In Re Kirlan

55 B.R. 105 | Bankr. S.D. Florida | 1985

55 B.R. 105 (1985)

In re Ted M. & Shirley A. KIRLAN, Debtor(s).

Bankruptcy No. 85-01716-BKC-TCB.

United States Bankruptcy Court, S.D. Florida.

October 18, 1985.

Ashley L. Diener, Hialeah, Fla., for debtor.

Daniel L. Bakst, West Palm Beach, Fla., Trustee.

ORDER ON REVIEW OF ATTORNEY'S FEE

THOMAS C. BRITTON, Bankruptcy Judge.

The debtors' attorney in this chapter 7 case was paid $3,500 for his services "in contemplation of and in connection with this case". (C.P. No. 2). The trustee has requested review of the amount paid under 11 U.S.C. § 329 and B.R. 2017. The matter was heard on October 15.

The debtors are a contractor and his wife with debts of $858,000 and assets of $755,000, principally three pieces of real property, including a homestead worth $125,000.

Counsel, who had been employed by the debtors during the year before bankruptcy and had been paid $1,500 for those services (C.P. No. 1, item 15(b)) has kept no contemporaneous time records, but estimates that he has spent 30 hours during the five months preceding the filing of this petition on August 5 and since that date. He had five or six lengthy meetings with the debtors advising them before bankruptcy in their use of nonexempt property to repair the homestead property and to pay living expenses.

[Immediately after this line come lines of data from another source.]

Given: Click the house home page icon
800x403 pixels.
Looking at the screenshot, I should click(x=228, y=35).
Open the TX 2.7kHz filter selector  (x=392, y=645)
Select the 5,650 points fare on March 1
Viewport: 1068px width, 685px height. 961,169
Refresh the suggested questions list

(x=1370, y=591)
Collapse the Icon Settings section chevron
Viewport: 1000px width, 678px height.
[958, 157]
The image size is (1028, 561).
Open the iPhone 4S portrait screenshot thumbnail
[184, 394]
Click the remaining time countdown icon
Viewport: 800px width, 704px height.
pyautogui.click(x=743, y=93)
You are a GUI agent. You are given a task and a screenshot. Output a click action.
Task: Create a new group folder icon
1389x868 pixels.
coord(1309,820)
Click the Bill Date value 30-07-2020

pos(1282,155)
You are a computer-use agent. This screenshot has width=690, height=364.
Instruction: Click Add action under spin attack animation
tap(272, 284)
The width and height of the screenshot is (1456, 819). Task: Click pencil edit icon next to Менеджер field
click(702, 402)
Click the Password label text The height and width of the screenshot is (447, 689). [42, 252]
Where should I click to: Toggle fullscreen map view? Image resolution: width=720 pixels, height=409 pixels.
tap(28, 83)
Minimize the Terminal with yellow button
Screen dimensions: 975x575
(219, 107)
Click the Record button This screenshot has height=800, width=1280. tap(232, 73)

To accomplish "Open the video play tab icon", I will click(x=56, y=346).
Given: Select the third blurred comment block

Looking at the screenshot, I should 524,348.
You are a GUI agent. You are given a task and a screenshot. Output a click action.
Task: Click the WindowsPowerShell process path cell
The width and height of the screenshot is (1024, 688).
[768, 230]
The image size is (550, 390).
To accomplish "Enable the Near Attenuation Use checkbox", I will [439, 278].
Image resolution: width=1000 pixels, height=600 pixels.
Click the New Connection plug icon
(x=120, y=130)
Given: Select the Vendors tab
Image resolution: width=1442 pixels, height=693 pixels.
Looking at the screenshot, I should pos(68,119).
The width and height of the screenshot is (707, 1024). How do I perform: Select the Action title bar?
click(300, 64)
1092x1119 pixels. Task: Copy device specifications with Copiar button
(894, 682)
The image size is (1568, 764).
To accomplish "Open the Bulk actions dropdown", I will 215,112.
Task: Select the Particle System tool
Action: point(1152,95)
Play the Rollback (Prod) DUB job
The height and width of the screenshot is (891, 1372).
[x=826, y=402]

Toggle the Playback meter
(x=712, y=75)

During this time he also reviewed lawsuits pending against the debtors and filed two answers.

Since the filing of the bankruptcy there were no extraordinary services before the creditors' meeting held September 12 or thereafter. This would appear to be an ordinary chapter 7 case which should not require more than a thousand dollars worth of legal services to advise the debtors, prepare the necessary papers and accompany the debtors to the creditors' meeting. These are the services justified as administrative expenses and, therefore, entitled to priority consideration under § 507 and immunity from avoidance as a preference under § 547. This special consideration is provided only for those services in aid of *106 the bankruptcy administration, and not for services beneficial only to the debtors. Matter of Jones, 665 F.2d 60 (5th Cir.1982); Collier on Bankruptcy, ¶ 330.04[3] (15th Ed.).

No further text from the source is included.